Turn every line of the records below into a numbered list, skipping blank lines and leaving the pictures out of your answer.
* BEGIN Extracted records *
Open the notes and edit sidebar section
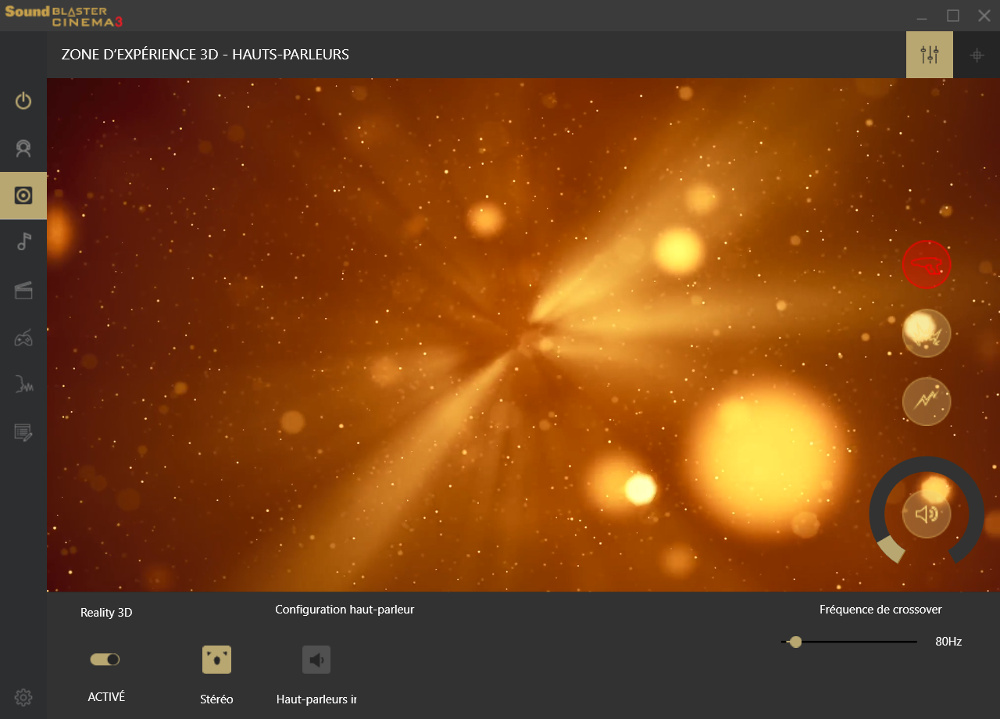 [x=23, y=432]
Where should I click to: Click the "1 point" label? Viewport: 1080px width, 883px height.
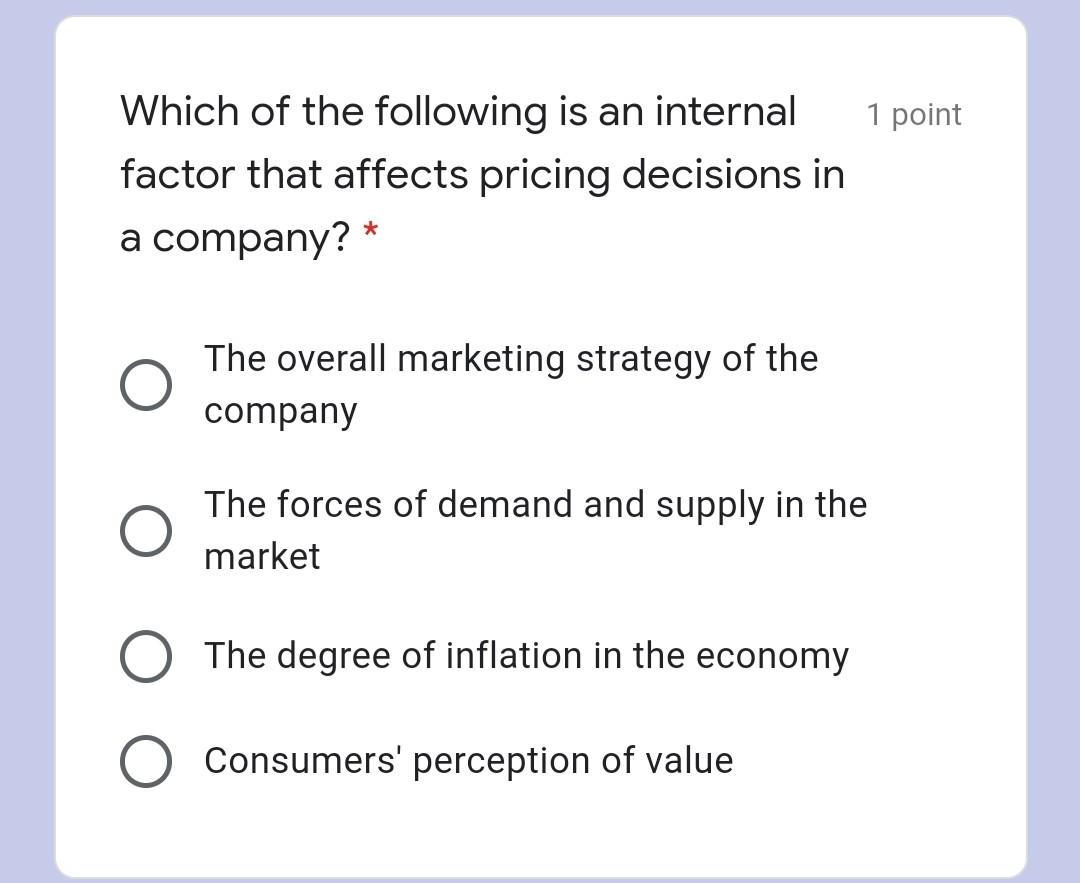[915, 114]
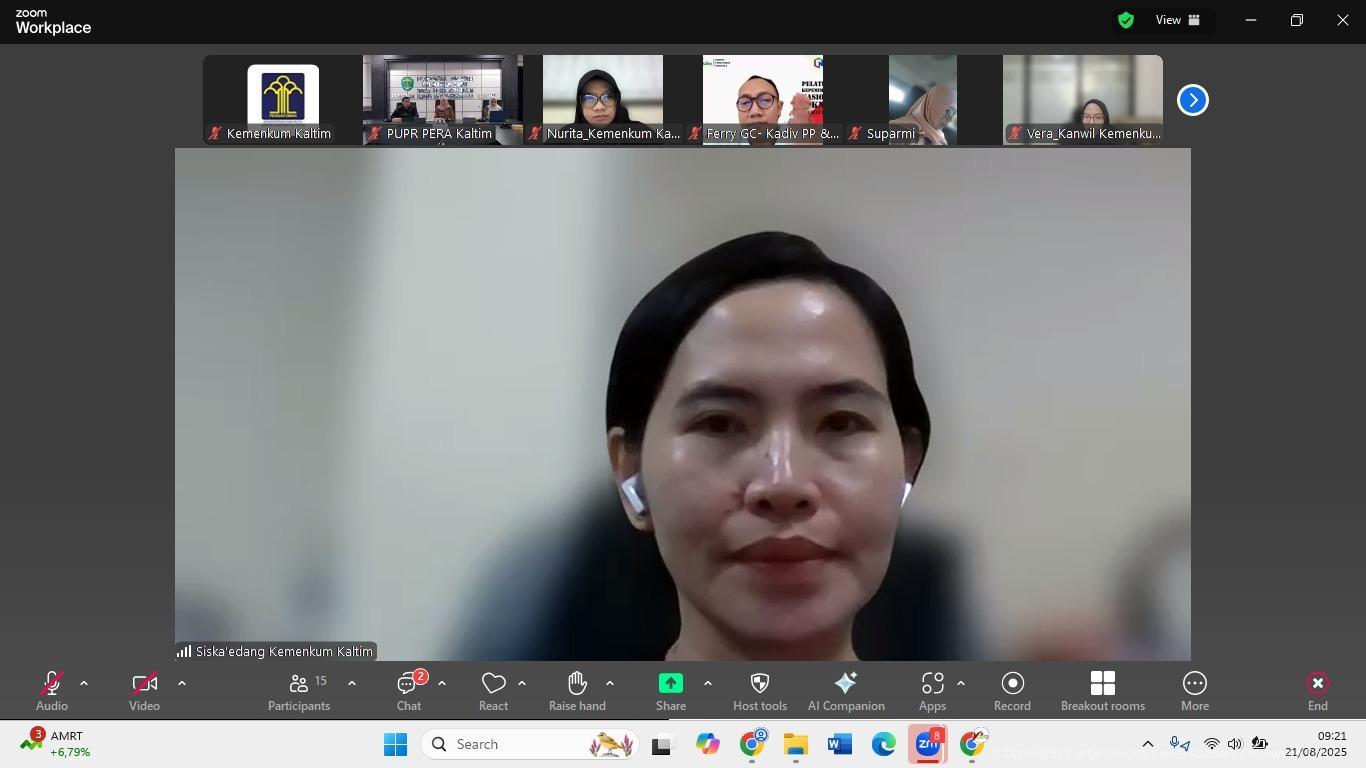Open the Chat panel

coord(408,690)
* END Extracted records *
» Worked solution
1. Open the notes and edit sidebar section
2.  [x=23, y=432]
3. Where should I click to: Click the "1 point" label? Viewport: 1080px width, 883px height.
4. [915, 114]
5. Open the Chat panel
6. coord(408,690)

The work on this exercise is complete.